Poco a poco Valentina comenzaba a habituarse al horario estricto de la biblioteca, su tía no le permitía quedarse más allá de las seis en punto, cuando el reloj marcaba la hora la despedía con una puntualidad perfecta.  No entendía las razones o tal vez es porque su tía quería volver pronto a casa y como se necesitaba la ayuda de ambas para cerrar las cortinas y puertas por ello es que la empujaba a irse al cumplir el horario.

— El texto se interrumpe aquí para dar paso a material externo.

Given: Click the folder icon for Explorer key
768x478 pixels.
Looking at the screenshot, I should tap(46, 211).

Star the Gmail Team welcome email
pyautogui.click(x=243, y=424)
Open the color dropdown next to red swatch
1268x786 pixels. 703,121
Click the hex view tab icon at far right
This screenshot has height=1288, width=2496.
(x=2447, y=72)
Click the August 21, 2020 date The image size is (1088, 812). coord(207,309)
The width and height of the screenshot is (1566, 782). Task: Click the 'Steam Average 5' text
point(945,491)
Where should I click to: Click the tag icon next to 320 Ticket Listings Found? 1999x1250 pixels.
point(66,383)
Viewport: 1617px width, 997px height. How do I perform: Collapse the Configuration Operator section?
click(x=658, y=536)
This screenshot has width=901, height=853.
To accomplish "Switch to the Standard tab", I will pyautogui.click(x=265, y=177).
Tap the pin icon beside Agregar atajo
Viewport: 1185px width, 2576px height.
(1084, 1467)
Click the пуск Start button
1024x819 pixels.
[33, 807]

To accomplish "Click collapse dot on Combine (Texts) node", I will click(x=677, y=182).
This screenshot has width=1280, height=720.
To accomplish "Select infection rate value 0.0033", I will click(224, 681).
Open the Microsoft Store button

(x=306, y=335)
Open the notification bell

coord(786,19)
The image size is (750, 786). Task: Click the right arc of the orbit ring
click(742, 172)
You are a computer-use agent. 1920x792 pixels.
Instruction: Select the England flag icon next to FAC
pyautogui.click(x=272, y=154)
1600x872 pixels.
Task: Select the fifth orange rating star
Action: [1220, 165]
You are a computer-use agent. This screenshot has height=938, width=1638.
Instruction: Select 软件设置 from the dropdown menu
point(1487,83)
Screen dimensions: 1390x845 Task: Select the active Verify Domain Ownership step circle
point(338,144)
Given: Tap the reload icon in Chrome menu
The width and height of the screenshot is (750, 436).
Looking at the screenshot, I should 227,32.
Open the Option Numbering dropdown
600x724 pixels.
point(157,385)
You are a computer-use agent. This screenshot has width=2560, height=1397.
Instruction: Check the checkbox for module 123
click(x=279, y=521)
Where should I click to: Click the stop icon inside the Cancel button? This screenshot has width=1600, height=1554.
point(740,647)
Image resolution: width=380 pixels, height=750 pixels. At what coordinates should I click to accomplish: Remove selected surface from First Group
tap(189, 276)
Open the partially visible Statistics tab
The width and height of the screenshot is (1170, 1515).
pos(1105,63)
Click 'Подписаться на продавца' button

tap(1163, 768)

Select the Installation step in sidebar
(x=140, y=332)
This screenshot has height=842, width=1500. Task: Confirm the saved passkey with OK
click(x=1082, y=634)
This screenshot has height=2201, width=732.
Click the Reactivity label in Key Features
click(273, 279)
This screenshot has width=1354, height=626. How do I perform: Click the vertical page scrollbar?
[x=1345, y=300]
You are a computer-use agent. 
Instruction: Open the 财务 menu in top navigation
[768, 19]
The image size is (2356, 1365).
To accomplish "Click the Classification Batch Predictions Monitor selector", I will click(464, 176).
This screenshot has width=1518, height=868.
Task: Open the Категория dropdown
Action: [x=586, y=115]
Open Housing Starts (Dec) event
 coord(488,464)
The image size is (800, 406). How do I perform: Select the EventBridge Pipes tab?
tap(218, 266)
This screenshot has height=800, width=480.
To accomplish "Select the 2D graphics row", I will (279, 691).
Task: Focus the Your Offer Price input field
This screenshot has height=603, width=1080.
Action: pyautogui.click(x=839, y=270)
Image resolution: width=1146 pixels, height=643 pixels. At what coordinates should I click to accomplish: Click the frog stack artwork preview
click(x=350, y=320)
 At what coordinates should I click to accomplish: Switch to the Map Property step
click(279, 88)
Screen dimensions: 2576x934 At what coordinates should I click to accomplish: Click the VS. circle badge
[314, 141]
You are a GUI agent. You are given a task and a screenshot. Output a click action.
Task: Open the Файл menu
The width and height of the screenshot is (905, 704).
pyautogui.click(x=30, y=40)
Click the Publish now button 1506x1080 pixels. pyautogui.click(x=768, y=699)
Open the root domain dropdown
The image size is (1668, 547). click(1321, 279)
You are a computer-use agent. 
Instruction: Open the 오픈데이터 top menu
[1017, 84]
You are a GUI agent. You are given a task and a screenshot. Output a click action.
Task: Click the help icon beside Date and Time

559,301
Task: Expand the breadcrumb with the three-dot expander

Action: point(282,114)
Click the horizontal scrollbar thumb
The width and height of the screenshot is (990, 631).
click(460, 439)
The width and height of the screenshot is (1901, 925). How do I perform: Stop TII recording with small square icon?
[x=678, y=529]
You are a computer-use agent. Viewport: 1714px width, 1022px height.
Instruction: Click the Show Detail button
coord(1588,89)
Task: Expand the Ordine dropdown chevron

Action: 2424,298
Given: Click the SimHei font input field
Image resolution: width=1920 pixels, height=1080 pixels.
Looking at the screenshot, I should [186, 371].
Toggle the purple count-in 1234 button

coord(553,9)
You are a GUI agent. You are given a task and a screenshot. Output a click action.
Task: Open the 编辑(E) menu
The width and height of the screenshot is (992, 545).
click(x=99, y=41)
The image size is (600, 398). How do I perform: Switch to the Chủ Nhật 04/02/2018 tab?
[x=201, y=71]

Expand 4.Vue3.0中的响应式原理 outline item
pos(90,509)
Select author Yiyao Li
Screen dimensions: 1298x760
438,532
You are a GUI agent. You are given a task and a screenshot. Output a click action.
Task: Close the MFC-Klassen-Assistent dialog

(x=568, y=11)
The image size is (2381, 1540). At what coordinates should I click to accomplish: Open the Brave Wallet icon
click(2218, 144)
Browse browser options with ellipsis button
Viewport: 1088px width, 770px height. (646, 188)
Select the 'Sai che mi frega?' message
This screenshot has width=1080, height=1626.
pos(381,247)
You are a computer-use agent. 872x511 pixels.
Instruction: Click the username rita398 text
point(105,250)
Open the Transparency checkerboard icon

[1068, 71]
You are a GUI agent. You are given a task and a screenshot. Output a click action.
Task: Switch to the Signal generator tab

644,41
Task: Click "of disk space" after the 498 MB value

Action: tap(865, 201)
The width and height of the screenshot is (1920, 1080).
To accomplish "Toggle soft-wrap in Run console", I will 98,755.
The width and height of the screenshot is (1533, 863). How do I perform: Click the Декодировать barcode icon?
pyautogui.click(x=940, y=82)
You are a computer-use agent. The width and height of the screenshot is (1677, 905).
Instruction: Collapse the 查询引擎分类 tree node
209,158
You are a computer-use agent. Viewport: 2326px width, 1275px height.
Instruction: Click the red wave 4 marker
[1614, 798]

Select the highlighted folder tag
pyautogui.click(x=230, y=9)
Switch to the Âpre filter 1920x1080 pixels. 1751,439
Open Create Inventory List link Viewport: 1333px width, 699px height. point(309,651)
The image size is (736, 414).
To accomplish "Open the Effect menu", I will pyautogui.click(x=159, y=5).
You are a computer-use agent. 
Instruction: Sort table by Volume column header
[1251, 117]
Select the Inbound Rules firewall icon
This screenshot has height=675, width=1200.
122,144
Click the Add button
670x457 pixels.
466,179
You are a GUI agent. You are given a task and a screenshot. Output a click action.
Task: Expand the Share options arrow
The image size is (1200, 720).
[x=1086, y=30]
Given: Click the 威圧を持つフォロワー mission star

Llegaba a la hora a las 8:00 de la mañana, tomaban el té junto con un pastel o cualquier otra golosina, o un pan crujiente que Ágata suele llevar. Luego trabajaban hasta la hora de almuerzo, para después seguir hasta el horario de cierre de la biblioteca, recibían pocos visitantes, la mayoría personas de edad más avanzadas, tal vez más llevados por la nostalgia o la tranquilidad que impregna a Santa Margarita. Llegaban estudiantes aun, pero pocos comparados con la época de gloria de la cual su tía suele hablarle. La mayoría prefería la rapidez y cercanía de la nueva biblioteca. Y no podía culparlos, con la vida actual de correr de un lado a otro, el tiempo libre es tan poco y escaso que llega a ser difícil que alguien viaje una hora fuera de la ciudad para venir a la biblioteca. Inentendible el capricho de sus constructores cuando lo usual es que la biblioteca sea parte del centro de la ciudad. Aunque si Santa Margarita estuviera en ese lugar tal vez ya habría sido demolida para dar espacio a un enorme edificio de departamentos.

 

Para cualquier otro la monotonía de aquel trabajo lo hubiera tal vez aburrido pero para  Valentina, una persona que no es muy amiga de los cambios, mantener esta forma de trabajo le agrada bastante, así sabe a qué hora del reloj debe hacer una u otra cosa. Su día a día es tan organizado que no hay sorpresa que intervenga con el horario impuesto y escrito. A veces sin embargo le gustaría que su tía le permitiera permanecer hasta más tarde para así poder leer algún libro o darse el tiempo de visitar los lugares que solo ha visto poco.

 

Sentada en una de las bancas observa somnolienta a las pocas personas que leen en silencio, si su tía se lo permitiera podría distraerse con su teléfono celular pero el único aparato permitido y conectado a internet es el viejo computador del escritorio principal, tan antiguo que aun tiene aquellos viejos monitores grandes y anchos. A Ágata parece no gustarle nada de lo que a tecnología se refería, ella ni siquiera tiene un teléfono móvil, solo uno fijo, tan viejo que a veces pensaba que su tía debía mejor donarlo a un museo.

 

—Buenos días —aquella voz la sobresalto de golpe—. Disculpe señorita no quería asustarla.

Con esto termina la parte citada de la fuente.